* [Your goal]:
Beneath this line sits some data. Return only its lines from the one holding "Task: Expand the Internet category submenu" through the one holding "Click the Aktive Sensoren: 2 text", inclusive, exactly, with the images removed.

* [Extracted material]:
[Start of Attachment]
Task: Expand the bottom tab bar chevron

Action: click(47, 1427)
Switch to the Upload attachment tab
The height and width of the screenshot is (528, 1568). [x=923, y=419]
[End of Attachment]
[Start of Attachment]
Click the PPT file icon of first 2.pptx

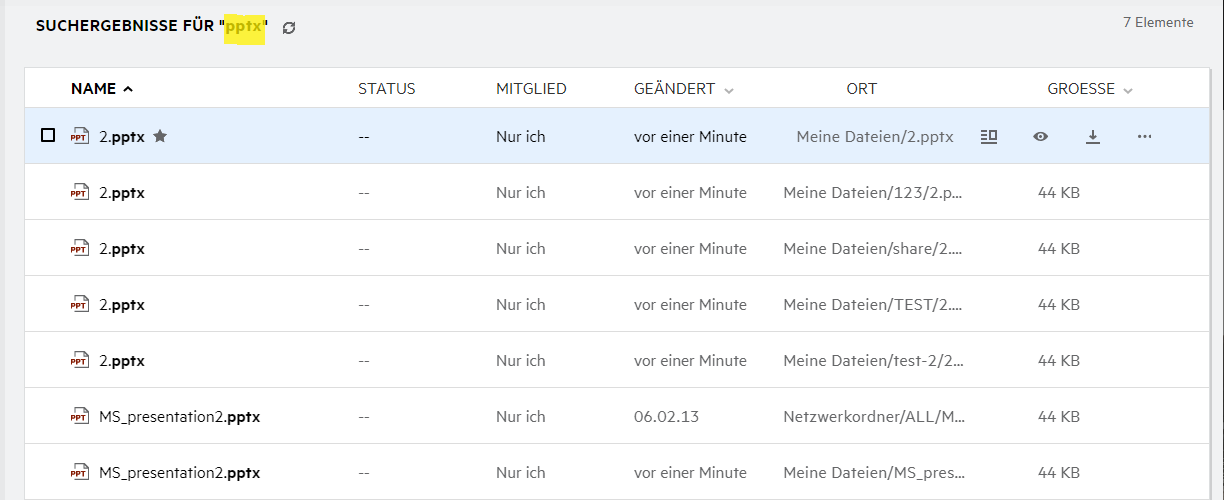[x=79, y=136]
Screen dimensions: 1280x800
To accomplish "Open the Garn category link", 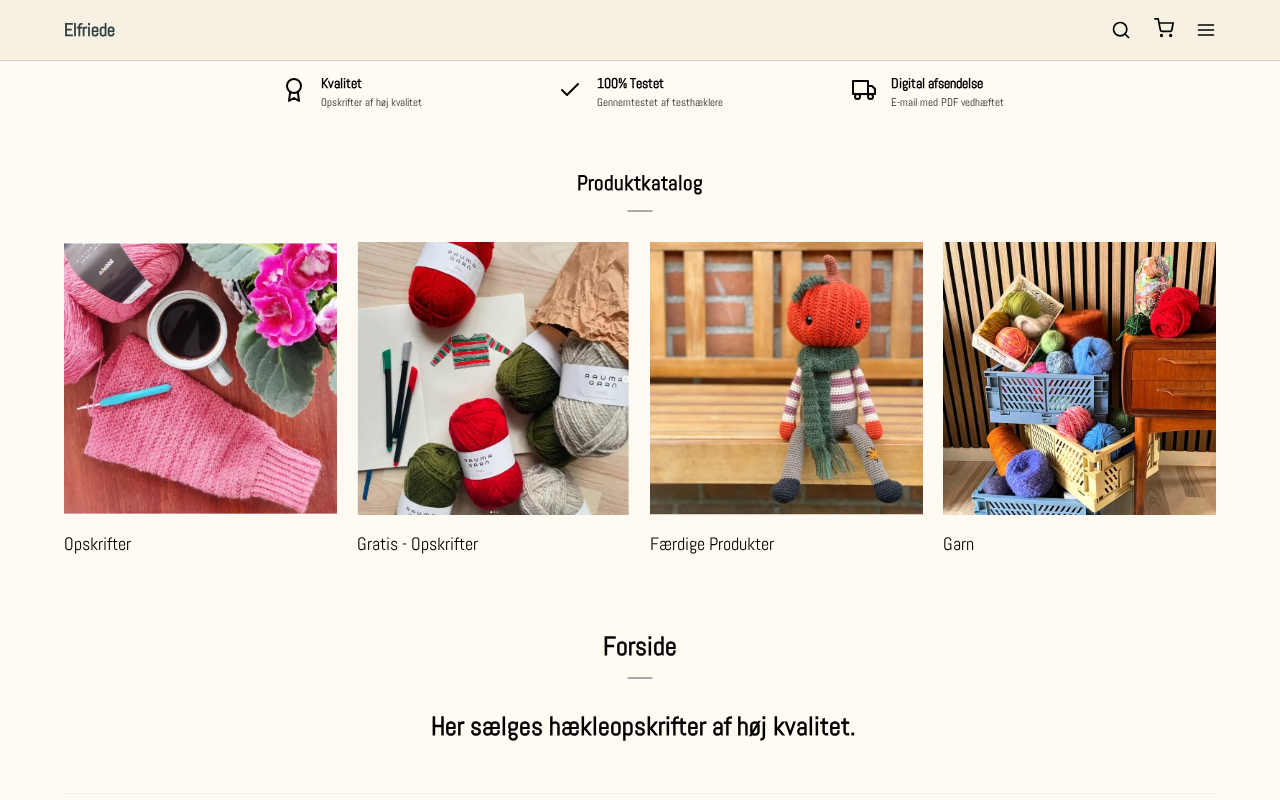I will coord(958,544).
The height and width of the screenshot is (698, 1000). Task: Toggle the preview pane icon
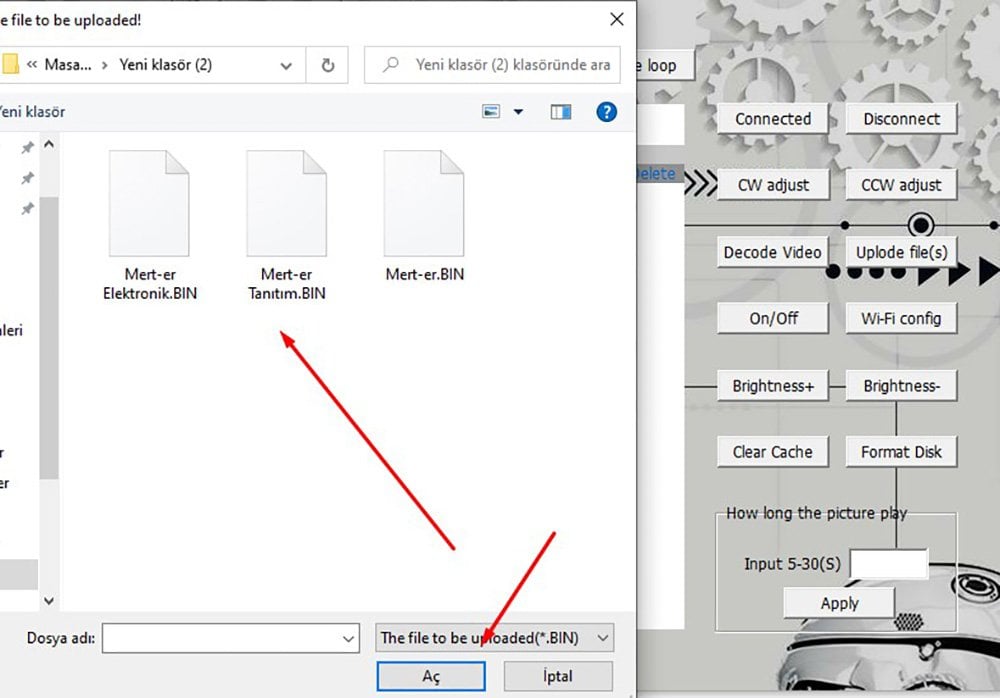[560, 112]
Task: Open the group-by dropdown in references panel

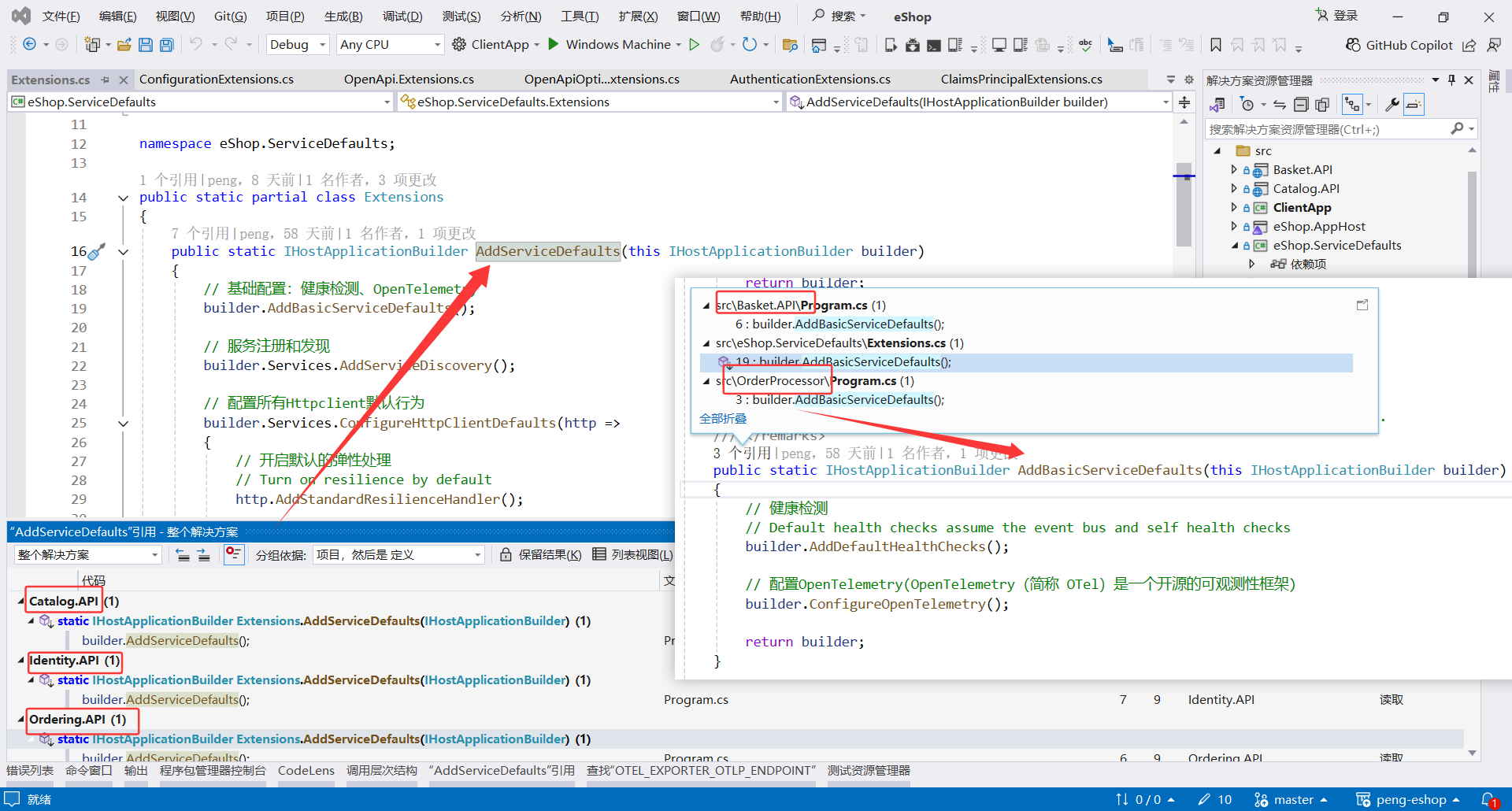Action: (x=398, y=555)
[End of Attachment]
[Start of Attachment]
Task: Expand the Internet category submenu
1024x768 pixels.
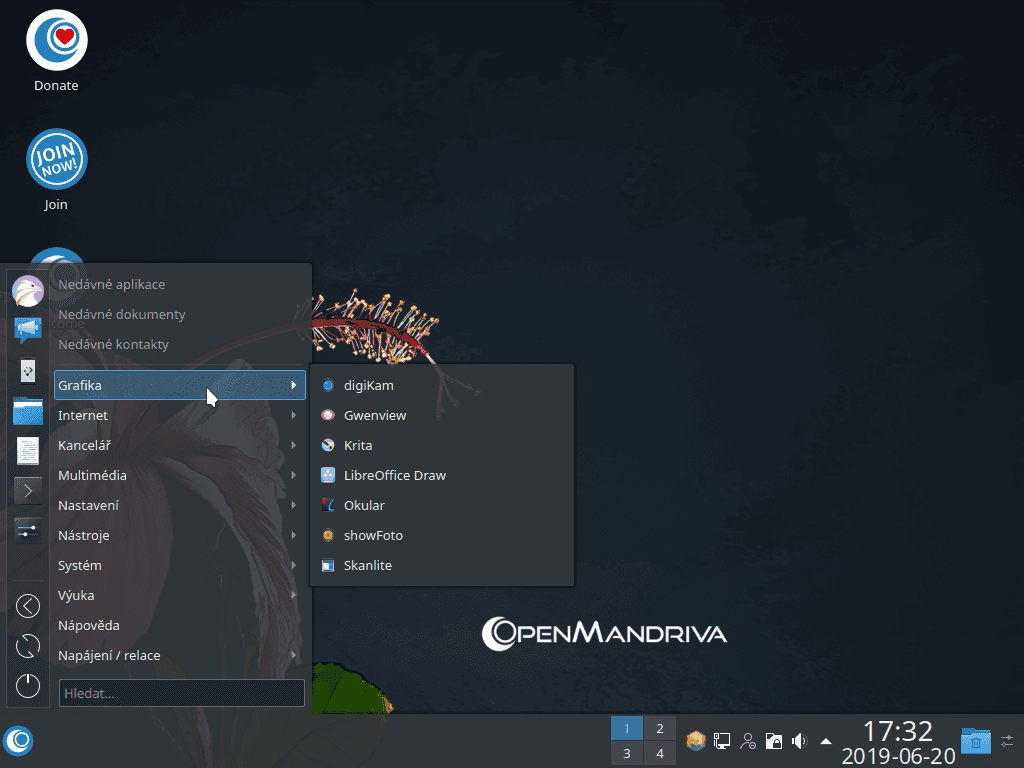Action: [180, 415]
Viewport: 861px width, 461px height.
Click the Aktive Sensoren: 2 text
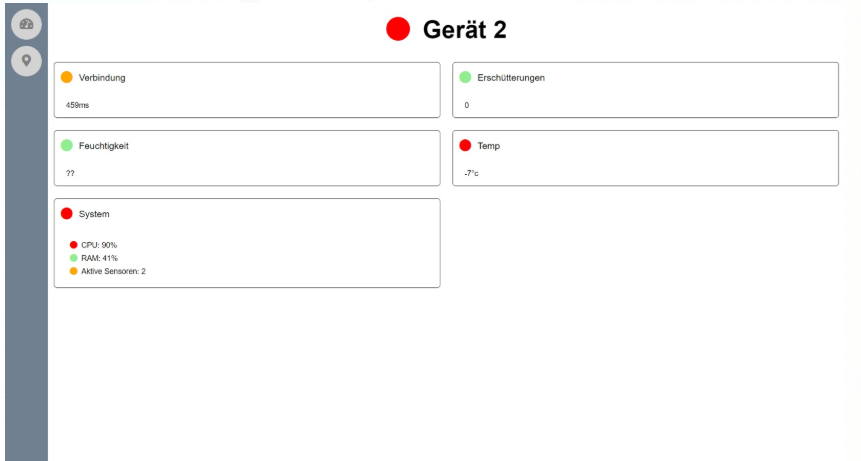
[End of Attachment]
* [Written reply]:
Task: Expand the Internet category submenu
1024x768 pixels.
Action: [180, 415]
Viewport: 861px width, 461px height.
Click the Aktive Sensoren: 2 text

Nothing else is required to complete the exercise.